Целый месяц Козимо откладывал подписание указа. Он обрадовался, узнав, что книгу против Галилея сочинял не Маджини, а его переписчик, и вновь впал в тревогу, когда услышал о шуме вокруг этой книжки. К тому же посол запросил из Венеции разъяснений: ему часто, мол, задают вопрос, правда ли, что Галилей переходят на тосканскую службу. Он вынужден отвечать, что ничего не знает. Если это действительно так, то венецианцы могут испытать недовольство.

Придворные, друзья Галилея, сообщили Козимо, что Маджини возмущен выходкой Горного. Его опус — верх невежества. Своими колебаниями их высочество только подбадривает злопыхателей. Решение не бить медаль с Медицейскими звездами незаслуженно обидело Галилея. А в какое положение он поставлен? Его обнадежили, он отказался от преподавания в Падуе и остался ни с чем. Козимо познакомили с его недавним письмом. Галилей настойчиво повторял, что открытые им планеты лишь тогда перестанут быть планетами, когда Солнце не будет больше Солнцем. Убедите их высочество, просил он, что все слухи, вызывающие сомнения, рождены злобой и завистью. Как ценил это открытие величайший на свете король, ныне покойный Генрих IV, видно из послания, полученного весной из Парижа. Галилей переписал большой отрывок: его просили, чтобы он, если обнаружит еще какую-нибудь прекрасную звезду, назвал бы ее в честь короля Генриха.

Здесь было над чем задуматься и великому герцогу. Приближенные французского короля, люди осмотрительные, не сулили бы Галилею и его потомкам богатства и могущества, если бы хоть миг сомневались в существовании Медицейских планет. Звезды, названные в честь твоей династии. Это и впрямь может доставить известное удовлетворение…

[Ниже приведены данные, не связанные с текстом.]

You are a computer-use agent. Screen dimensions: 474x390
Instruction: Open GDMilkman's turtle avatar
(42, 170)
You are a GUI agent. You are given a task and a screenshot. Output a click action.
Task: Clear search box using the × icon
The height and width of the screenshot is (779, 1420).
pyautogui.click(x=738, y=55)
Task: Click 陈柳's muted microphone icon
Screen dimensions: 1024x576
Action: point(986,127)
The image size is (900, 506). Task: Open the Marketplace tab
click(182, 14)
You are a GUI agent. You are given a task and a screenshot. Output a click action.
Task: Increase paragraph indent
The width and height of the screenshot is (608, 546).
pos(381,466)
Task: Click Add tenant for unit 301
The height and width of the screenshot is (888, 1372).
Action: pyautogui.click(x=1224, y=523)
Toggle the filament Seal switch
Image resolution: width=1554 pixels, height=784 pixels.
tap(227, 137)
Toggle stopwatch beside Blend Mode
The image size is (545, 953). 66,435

Великий герцог Тосканы без особой охоты подписывает указ о назначении Галилея. Удовлетворение? Да. Если, конечно, через какое-то время подтвердится, что Медицейские звезды не порождение обманчивых линз.

Ученые Римской коллегии встретили «Звездный вестник» издевками. Вещи, рассказываемые Галилеем о Луне, вызывают, мол, хохот даже у камней! «Новые планеты», заявил Клавий, заставляют его смеяться: дело за небольшим — надо смастерить трубу, которая их порождает, и потом показывать простакам. Но постепенно математики Римской коллегии стали относиться все с большим интересом к зрительным трубам. Хотя Клавий, по слухам, мнения своего не изменил.

Когда в Падуе стали поговаривать о возможном отъезде Галилея, к нему зачастили кредиторы. То и дело возникали тягостные объяснения. Шкатулка, где хранились деньги, была пуста. Он ждал обещанные двести скуди и документ, утверждающий его в должности. Только в середине июля получил Галилей долгожданную бумагу.

Радость несколько померкла, когда он ее прочел. Звание-то ему придумали, а вот просьбу не удовлетворили. Месяц назад он просил, чтобы Винта уведомил Козимо о его стесненных обстоятельствах. Он рассказал о долгах зятьям, в которых очутился по милости братца, и молил выплатить вперед жалованье за два года. Здесь такую любезность оказывали ему неоднократно… Теперь его вежливо, но твердо поставили на место. Жалованье он будет получать равными долями два раза в год, начиная со дня приезда во Флоренцию.

А он так надеялся на эти деньги! Ситуация не из веселых. Тем более что и государевы двести скуди где-то застряли. Он не знал, чем погасить самые неотложные долги. Кредиторы все настойчивее стучались в двери его дома.

Наконец-то эта книжонка попала ему в руки! «Наикратчайшее странствование Мартина Горкого. Против «Звездного вестника», недавно посланного Галилео Галилеем ко всем философам и математикам».

Он, Горкий, много странствовал по земле. Теперь он намерен совершить короткую вылазку на небо, дабы обнаружить истину и доказать, что возле Юпитера никаких планет не существует.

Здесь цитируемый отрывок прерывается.